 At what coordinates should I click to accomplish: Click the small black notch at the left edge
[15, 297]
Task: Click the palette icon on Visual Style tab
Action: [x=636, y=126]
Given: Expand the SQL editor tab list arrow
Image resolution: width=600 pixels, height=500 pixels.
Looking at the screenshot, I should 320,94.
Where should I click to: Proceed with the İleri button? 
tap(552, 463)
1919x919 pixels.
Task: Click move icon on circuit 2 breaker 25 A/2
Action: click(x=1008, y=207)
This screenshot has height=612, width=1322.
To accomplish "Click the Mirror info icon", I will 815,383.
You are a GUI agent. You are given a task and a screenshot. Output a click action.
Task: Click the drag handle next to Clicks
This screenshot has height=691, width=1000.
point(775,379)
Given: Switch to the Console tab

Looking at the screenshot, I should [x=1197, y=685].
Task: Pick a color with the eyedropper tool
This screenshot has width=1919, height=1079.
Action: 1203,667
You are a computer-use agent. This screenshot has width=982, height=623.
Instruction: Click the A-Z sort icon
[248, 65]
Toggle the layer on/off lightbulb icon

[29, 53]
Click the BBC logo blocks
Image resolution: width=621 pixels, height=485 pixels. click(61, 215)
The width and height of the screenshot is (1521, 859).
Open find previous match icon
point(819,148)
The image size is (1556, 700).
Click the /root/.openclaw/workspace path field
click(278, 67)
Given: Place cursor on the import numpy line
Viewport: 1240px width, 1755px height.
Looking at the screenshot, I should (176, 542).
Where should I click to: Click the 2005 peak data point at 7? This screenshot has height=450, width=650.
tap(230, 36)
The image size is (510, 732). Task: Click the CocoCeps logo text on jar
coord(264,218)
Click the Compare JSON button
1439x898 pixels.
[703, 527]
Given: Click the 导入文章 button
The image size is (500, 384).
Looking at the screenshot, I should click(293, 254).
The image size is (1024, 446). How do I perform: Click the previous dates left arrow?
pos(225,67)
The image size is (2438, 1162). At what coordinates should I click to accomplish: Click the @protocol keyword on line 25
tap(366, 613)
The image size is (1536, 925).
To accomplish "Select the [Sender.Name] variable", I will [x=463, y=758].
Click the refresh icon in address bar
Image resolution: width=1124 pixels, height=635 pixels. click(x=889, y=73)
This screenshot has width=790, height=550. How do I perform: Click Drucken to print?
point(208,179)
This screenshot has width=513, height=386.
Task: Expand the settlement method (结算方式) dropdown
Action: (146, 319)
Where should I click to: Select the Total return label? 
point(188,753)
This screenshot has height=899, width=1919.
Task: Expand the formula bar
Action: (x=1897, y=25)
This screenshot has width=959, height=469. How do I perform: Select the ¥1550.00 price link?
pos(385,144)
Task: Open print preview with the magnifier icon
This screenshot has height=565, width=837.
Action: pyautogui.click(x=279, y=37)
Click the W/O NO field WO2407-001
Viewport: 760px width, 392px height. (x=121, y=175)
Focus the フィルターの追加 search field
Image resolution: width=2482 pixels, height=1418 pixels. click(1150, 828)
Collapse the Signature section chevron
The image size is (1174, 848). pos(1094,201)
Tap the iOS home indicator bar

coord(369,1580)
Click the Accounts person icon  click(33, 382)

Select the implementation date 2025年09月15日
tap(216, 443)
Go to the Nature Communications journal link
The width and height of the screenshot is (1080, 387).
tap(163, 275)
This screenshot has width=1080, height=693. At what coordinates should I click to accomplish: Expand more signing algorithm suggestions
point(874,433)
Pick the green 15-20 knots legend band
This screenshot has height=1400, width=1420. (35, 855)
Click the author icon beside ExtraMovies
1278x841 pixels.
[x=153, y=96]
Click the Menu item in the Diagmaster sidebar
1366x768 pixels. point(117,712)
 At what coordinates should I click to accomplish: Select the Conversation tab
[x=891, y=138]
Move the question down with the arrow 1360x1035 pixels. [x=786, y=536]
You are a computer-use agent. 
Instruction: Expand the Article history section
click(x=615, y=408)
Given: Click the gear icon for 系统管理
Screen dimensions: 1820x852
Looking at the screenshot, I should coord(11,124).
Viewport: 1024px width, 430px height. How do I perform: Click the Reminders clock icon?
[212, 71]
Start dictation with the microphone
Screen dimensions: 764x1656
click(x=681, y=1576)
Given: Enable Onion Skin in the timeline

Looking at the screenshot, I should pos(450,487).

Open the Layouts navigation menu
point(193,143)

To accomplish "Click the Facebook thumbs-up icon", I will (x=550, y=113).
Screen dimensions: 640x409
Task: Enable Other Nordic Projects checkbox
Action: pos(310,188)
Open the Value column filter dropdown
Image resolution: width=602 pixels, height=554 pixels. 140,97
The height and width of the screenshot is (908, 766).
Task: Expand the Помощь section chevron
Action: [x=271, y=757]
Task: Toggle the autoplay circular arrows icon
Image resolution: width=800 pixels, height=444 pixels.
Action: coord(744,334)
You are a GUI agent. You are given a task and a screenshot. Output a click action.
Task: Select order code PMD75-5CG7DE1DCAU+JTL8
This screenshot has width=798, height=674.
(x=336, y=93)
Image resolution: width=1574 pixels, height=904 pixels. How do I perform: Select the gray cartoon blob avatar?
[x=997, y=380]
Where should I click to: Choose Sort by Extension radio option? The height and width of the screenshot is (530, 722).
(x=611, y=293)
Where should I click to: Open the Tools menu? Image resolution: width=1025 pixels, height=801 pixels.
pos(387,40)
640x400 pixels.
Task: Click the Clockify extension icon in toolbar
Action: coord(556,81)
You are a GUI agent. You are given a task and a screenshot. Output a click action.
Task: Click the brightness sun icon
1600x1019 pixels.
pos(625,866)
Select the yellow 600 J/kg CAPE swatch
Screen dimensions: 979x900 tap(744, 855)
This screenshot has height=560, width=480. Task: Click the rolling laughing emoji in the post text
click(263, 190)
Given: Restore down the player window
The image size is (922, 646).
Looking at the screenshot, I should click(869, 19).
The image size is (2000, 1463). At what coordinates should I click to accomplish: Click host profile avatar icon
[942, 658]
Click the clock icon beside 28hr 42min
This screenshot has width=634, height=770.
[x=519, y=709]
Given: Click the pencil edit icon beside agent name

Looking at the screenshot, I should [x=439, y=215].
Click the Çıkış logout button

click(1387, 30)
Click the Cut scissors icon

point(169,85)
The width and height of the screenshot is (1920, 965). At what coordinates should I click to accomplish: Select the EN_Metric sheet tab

+ + +

▶ [Exercise objective]
Give the rows again from the line with "Where should I click to: Choose" up to and including the line with "click(263, 190)", replacing "swatch" with "patch" and leaving everything else unchanged.

▶ [Output]
Where should I click to: Choose Sort by Extension radio option? The height and width of the screenshot is (530, 722).
(x=611, y=293)
Where should I click to: Open the Tools menu? Image resolution: width=1025 pixels, height=801 pixels.
pos(387,40)
640x400 pixels.
Task: Click the Clockify extension icon in toolbar
Action: coord(556,81)
You are a GUI agent. You are given a task and a screenshot. Output a click action.
Task: Click the brightness sun icon
1600x1019 pixels.
pos(625,866)
Select the yellow 600 J/kg CAPE patch
Screen dimensions: 979x900 tap(744, 855)
This screenshot has height=560, width=480. Task: Click the rolling laughing emoji in the post text
click(263, 190)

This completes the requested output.